───── Data to examine
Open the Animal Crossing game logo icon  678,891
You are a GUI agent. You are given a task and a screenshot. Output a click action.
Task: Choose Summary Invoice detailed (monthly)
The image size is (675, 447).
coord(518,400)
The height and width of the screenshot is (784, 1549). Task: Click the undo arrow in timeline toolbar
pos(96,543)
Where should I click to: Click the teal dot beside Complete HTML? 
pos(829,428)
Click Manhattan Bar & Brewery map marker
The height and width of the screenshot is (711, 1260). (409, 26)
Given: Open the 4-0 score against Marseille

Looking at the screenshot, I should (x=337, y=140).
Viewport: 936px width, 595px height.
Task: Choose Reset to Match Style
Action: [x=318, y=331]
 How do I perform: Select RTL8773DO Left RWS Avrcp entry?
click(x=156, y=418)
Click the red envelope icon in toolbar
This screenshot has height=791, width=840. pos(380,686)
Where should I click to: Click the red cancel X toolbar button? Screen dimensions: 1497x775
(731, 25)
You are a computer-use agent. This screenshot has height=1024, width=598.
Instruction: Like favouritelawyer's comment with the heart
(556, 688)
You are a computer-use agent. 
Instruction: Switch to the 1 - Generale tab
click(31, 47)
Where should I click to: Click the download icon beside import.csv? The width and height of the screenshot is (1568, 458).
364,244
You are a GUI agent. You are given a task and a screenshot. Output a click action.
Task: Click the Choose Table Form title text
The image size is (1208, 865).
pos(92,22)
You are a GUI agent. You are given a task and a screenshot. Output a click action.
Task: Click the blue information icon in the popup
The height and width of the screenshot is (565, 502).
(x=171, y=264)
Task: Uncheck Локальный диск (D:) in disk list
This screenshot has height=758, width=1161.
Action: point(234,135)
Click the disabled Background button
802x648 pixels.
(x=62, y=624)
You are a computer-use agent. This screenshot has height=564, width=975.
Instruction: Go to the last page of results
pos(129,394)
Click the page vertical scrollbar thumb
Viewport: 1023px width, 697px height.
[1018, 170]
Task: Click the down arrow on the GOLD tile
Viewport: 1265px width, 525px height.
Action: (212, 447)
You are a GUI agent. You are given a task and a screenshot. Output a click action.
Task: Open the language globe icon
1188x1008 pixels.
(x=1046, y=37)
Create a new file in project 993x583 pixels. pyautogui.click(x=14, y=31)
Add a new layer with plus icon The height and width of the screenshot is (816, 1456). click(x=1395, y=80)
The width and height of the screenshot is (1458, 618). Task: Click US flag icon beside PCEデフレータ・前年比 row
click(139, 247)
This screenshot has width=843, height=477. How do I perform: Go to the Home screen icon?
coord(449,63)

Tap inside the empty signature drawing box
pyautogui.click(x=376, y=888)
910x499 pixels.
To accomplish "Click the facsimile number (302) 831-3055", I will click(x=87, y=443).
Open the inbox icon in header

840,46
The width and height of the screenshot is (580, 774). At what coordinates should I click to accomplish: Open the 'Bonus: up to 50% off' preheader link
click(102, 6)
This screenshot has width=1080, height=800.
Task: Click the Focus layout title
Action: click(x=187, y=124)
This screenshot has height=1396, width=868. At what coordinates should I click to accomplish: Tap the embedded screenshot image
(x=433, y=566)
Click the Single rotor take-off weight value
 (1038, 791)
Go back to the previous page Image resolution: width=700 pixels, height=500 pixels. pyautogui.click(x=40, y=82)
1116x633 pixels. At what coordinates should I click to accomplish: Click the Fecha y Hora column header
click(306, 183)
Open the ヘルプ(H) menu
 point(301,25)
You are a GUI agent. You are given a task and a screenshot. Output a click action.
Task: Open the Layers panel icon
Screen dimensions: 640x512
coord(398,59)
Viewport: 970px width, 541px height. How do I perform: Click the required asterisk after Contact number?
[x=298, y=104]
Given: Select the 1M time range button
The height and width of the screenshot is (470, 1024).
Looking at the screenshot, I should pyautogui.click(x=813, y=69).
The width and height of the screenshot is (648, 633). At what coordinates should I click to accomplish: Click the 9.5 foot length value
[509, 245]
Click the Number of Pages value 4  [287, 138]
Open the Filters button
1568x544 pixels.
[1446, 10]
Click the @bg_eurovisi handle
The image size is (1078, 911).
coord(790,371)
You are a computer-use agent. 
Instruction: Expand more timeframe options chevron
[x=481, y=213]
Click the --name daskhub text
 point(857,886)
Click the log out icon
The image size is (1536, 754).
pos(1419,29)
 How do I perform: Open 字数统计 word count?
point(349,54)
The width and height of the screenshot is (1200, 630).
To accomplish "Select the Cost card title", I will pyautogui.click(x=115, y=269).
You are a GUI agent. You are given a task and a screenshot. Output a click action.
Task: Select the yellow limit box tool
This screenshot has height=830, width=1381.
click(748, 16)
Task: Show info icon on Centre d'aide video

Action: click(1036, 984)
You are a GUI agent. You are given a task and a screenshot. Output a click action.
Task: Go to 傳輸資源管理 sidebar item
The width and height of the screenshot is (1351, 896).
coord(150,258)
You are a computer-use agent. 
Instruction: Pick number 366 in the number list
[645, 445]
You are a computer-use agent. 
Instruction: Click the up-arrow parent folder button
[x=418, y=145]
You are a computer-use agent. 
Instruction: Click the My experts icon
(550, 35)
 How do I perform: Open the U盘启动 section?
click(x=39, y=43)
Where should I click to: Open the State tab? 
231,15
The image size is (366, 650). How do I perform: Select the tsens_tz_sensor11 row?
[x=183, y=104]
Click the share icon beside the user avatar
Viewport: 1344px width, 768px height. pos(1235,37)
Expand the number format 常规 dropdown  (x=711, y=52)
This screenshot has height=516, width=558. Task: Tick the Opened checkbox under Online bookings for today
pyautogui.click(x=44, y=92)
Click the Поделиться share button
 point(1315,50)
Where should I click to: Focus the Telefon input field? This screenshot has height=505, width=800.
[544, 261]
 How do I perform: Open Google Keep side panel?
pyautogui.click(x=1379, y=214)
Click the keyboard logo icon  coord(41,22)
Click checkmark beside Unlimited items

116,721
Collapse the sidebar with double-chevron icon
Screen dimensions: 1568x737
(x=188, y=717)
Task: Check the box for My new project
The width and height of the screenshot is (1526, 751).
──────────
» **Task**
Each line in the entries above that includes the string "will" should be extracted.

» **Written answer**
To accomplish "Click the facsimile number (302) 831-3055", I will click(x=87, y=443).
To accomplish "Select the Cost card title", I will pyautogui.click(x=115, y=269).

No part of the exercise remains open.